Customer analytics, number-crunching algorithms that make sense of raw data, has increasingly become a hot technology.
What is driving the market? In times of economic uncertainty, companies more than ever want to walk in lockstep with their best customers, according to the Patricia Seybold Group, which unveiled portions of a report released this month, entitled, "Comparative Analysis of Customer-Centric CRM Analytics."
The report compares analytics software from vendors Business Objects, Oracle, PeopleSoft, Teradata, SAP and SAS. Four factors played into the evaluation: functionality; architecture; product marketing; and company viability. While Patricia Seybold Group did not disclose its main findings, the research firm did provide some guidance on defining CRM analytics, as well as key considerations when assessing the technology's real-time promises.
Tactical use of CRM analytics vary greatly, from identifying loyal customers to understanding back-end processes that affect customer experience to measuring the effectiveness of marketing and sales efforts. But analytics' end goal is almost always to reduce costs by giving companies a better idea of their customers' wants and needs. This can be summed up in a measurement called the Quality of Customer Experience (QCE), a Patricia Seybold Group term.
"QCE is our approach to measuring and monitoring how your business processes and the systems that implement them contribute to the service that you provide to your customers and with the level of satisfaction your customers have with that service," says Mitchell Kramer, an analyst at Patricia Seybold Group and author of the study
Before jumping into the analytics arena, here is a warning: There are dozens of technologies and products that are described as analytic applications, and all of them promise to deliver the benefits of customer-centricity faster, cheaper and simpler than the next, Kramer says. In addition to the companies mentioned above, vendors include E.piphany, Siebel, Blue Martini, Microsoft, among others.
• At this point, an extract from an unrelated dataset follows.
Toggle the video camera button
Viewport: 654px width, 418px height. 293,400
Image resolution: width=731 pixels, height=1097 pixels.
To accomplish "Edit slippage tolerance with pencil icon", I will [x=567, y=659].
Analytic applications boil down to their ability to process data -- not spew out reports. More often than not, analytic systems are designed to perform complex and long-running processing to a few concurrent users, says Kramer. This differs from operational systems that deliver lightening-fast responses to many users. "Processing and database technology has yet to be developed that can balance between these two types of processing without compromising operational responsiveness or analytic performance. As a result, each should run in its own environment," he says.
So where does this leave real-time analytics? As customer-facing applications such as campaign management, self-service customer support and call center convergence come to the fore, real-time analytics that put information in the hands of customer service representatives and salespeople has become a key selling point. Customer service representatives can cross-sell products to customers while talking on the phone; while salespeople can be armed with the most up-to-date, customized sales strategy as they head to a meeting with a potential customer. "In theory, real-time analysis is a great concept," says Kramer, adding, "In practice, real-time analysis can have significant disadvantages."
Real-time analytics can consume significant CPU resources or require significant database processing, which may compromise a system's responsiveness and result in a poor customer experience, according to Patricia Seybold Group. Real-time analysis may also change marketing, sales and service programs quickly -- sometimes for the worse -- without having undergone a measurement process to gauge its effectiveness.
"There are analyses that are simple enough to be performed in real time," says Kramer. "Our question about these analyses is whether they really add value to the customer experience. They might be so trivial that they add little value... bottom line, take care in using real-time analysis."